START EXTRACTED RECORDS

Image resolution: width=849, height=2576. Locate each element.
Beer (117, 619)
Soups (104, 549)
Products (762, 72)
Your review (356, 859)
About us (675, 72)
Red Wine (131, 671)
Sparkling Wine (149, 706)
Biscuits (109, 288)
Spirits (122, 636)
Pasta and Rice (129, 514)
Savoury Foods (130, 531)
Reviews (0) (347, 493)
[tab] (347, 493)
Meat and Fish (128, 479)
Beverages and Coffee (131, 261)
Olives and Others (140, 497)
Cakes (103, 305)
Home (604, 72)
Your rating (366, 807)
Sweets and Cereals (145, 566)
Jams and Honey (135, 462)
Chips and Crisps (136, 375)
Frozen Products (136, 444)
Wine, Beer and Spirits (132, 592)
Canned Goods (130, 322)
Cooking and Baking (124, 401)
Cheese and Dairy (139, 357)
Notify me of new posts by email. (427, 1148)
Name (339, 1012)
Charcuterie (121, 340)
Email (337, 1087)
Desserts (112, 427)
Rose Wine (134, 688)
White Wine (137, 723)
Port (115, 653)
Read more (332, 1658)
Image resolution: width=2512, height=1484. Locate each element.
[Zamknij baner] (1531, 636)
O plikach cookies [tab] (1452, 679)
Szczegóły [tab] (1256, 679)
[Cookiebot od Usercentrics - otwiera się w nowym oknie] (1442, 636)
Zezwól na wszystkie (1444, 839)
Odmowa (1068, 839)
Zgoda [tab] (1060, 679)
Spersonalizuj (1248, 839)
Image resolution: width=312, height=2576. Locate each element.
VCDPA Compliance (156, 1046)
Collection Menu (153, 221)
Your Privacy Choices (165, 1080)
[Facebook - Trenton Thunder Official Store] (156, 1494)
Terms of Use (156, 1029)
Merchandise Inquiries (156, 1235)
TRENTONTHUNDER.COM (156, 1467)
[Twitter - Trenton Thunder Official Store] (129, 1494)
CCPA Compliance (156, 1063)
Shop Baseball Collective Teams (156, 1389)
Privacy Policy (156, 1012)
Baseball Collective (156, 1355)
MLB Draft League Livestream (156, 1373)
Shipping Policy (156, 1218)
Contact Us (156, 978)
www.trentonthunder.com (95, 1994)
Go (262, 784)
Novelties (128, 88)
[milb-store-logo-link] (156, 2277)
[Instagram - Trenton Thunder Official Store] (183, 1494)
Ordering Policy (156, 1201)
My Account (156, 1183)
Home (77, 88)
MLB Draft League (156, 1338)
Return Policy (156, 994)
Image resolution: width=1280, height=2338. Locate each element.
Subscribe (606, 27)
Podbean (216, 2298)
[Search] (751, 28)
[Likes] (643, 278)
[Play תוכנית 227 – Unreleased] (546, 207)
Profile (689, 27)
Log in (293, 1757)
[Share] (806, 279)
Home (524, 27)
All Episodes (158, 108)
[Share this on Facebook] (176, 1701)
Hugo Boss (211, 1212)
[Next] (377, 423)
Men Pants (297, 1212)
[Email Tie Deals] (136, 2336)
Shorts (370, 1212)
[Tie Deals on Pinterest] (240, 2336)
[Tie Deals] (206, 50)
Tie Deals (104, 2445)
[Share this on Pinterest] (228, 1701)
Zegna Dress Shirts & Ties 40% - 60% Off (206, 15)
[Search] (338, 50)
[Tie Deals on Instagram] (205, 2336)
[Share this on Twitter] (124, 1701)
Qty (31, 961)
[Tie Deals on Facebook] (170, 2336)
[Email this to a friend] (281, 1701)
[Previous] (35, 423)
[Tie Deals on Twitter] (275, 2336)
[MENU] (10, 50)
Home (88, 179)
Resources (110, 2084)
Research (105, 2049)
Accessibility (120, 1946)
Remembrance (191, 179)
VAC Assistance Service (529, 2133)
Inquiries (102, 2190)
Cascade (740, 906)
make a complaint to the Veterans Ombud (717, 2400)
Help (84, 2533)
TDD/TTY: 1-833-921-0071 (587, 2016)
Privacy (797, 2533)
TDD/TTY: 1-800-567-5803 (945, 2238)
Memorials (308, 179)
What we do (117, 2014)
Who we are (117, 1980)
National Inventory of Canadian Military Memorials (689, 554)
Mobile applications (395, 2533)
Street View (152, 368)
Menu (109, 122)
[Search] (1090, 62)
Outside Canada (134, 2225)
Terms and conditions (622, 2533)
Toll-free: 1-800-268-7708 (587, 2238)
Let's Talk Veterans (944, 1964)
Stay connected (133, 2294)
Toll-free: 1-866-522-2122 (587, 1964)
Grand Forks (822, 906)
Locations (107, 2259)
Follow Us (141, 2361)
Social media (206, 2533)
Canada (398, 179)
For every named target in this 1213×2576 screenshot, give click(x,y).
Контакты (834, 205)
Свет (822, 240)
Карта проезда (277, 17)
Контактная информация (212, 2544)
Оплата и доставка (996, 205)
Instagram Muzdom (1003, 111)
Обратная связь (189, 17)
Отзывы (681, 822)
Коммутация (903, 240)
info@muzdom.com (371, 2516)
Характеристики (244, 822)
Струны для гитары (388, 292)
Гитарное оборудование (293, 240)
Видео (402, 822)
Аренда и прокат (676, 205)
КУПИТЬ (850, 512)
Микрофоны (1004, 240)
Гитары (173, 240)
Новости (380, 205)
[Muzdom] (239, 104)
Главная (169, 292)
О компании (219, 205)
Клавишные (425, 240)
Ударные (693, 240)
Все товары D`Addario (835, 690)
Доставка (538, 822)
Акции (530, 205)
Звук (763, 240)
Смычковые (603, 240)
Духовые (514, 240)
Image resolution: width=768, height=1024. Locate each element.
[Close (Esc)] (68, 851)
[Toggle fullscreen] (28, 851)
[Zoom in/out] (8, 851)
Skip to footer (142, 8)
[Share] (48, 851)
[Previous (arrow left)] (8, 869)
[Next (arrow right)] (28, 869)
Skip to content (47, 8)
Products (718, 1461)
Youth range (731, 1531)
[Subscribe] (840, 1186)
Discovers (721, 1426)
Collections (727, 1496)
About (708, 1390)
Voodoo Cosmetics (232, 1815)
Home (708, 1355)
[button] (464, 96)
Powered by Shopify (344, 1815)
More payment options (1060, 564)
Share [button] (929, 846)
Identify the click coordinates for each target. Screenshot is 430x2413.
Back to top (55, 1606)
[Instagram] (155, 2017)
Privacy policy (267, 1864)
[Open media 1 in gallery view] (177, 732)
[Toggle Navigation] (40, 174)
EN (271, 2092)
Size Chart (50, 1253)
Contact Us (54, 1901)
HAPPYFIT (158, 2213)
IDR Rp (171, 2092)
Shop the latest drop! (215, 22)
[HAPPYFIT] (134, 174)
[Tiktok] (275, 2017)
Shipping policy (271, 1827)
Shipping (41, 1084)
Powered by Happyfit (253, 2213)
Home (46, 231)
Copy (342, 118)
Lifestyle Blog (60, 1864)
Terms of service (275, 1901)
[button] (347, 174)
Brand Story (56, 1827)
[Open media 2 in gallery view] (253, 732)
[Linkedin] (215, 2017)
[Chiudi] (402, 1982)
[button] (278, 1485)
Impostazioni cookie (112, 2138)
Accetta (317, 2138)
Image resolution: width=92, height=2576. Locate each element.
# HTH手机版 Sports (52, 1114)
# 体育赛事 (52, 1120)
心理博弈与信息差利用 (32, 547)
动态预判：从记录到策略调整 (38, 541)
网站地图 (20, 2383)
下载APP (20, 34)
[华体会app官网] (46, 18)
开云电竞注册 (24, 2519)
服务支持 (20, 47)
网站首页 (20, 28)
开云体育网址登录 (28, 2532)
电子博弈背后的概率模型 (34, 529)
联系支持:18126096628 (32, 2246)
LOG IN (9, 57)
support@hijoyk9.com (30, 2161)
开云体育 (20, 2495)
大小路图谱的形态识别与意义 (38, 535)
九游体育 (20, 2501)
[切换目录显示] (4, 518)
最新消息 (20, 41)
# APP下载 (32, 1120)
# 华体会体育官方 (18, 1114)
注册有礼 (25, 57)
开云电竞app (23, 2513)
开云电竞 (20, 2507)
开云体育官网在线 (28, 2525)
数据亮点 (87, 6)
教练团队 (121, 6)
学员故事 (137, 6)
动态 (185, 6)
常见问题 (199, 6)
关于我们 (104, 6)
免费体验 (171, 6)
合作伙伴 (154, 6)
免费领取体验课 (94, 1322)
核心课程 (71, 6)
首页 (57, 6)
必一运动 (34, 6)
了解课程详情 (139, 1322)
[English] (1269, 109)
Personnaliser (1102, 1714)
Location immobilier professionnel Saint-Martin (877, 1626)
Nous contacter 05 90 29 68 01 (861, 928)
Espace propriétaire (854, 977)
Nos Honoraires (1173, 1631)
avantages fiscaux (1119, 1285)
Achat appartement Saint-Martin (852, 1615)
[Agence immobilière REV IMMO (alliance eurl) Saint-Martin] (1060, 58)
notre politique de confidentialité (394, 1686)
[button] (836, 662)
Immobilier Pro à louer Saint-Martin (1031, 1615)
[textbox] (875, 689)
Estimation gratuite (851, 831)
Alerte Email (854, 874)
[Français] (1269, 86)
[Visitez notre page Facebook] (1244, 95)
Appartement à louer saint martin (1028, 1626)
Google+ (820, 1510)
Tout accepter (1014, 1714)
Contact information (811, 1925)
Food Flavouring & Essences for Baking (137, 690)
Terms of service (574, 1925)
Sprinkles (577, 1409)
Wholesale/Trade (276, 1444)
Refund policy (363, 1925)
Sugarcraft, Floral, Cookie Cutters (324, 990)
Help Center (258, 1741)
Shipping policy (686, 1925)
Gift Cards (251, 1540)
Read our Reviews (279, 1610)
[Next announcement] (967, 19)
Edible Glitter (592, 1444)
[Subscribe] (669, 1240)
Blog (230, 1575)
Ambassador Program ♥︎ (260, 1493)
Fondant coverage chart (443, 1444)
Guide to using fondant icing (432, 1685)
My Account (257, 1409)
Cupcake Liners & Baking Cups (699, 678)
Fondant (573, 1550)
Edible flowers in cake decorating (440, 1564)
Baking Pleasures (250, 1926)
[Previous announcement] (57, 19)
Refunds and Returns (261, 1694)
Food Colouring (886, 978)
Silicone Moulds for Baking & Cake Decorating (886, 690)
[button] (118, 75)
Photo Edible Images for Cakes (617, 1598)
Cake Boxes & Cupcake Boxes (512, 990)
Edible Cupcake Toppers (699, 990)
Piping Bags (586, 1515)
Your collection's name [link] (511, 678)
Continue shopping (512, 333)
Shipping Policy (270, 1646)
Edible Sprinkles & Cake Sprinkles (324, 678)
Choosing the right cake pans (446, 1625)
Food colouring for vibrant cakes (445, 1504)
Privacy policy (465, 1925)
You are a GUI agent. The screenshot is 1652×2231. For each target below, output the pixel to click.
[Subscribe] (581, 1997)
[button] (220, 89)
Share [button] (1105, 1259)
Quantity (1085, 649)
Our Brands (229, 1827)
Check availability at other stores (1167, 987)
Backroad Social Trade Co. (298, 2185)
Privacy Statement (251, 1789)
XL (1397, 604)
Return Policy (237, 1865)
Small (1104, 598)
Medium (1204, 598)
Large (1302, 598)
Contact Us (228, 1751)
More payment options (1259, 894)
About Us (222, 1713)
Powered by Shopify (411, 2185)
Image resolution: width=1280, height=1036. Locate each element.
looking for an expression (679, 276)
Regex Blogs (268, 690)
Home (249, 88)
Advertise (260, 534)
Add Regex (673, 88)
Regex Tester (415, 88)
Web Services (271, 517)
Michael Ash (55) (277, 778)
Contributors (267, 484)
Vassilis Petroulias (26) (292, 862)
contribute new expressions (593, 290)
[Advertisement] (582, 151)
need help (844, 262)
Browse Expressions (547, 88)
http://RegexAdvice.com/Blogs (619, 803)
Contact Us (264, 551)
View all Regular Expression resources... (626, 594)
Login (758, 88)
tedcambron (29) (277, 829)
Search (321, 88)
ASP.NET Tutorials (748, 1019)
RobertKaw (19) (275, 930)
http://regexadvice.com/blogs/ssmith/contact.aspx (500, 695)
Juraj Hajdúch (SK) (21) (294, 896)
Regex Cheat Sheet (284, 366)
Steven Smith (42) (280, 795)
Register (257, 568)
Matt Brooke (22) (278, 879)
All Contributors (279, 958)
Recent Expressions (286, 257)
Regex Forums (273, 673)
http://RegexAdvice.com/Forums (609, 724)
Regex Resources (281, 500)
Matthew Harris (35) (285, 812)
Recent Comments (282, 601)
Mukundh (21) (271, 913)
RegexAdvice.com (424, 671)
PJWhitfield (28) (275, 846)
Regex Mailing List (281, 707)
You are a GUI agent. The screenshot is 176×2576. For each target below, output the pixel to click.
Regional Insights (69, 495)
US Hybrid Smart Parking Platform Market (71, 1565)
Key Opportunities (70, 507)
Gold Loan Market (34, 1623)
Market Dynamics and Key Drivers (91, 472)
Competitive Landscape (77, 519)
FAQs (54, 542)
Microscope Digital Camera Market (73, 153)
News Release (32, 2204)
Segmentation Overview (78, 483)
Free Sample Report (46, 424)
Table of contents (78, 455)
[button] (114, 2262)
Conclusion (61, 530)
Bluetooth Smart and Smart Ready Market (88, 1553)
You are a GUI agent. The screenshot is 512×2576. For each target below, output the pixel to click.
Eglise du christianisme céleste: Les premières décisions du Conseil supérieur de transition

END EXTRACTED RECORDS

▸ **WORK TO BE COMPLETED**: Exact lines only, please: output the listing from the first line to the line with "Shop Baseball Collective Teams (156, 1389)", both included.

▸ **TASK OUTPUT**:
Image resolution: width=849, height=2576. Locate each element.
Beer (117, 619)
Soups (104, 549)
Products (762, 72)
Your review (356, 859)
About us (675, 72)
Red Wine (131, 671)
Sparkling Wine (149, 706)
Biscuits (109, 288)
Spirits (122, 636)
Pasta and Rice (129, 514)
Savoury Foods (130, 531)
Reviews (0) (347, 493)
[tab] (347, 493)
Meat and Fish (128, 479)
Beverages and Coffee (131, 261)
Olives and Others (140, 497)
Cakes (103, 305)
Home (604, 72)
Your rating (366, 807)
Sweets and Cereals (145, 566)
Jams and Honey (135, 462)
Chips and Crisps (136, 375)
Frozen Products (136, 444)
Wine, Beer and Spirits (132, 592)
Canned Goods (130, 322)
Cooking and Baking (124, 401)
Cheese and Dairy (139, 357)
Notify me of new posts by email. (427, 1148)
Name (339, 1012)
Charcuterie (121, 340)
Email (337, 1087)
Desserts (112, 427)
Rose Wine (134, 688)
White Wine (137, 723)
Port (115, 653)
Read more (332, 1658)
Image resolution: width=2512, height=1484. Locate each element.
[Zamknij baner] (1531, 636)
O plikach cookies [tab] (1452, 679)
Szczegóły [tab] (1256, 679)
[Cookiebot od Usercentrics - otwiera się w nowym oknie] (1442, 636)
Zezwól na wszystkie (1444, 839)
Odmowa (1068, 839)
Zgoda [tab] (1060, 679)
Spersonalizuj (1248, 839)
Image resolution: width=312, height=2576. Locate each element.
VCDPA Compliance (156, 1046)
Collection Menu (153, 221)
Your Privacy Choices (165, 1080)
[Facebook - Trenton Thunder Official Store] (156, 1494)
Terms of Use (156, 1029)
Merchandise Inquiries (156, 1235)
TRENTONTHUNDER.COM (156, 1467)
[Twitter - Trenton Thunder Official Store] (129, 1494)
CCPA Compliance (156, 1063)
Shop Baseball Collective Teams (156, 1389)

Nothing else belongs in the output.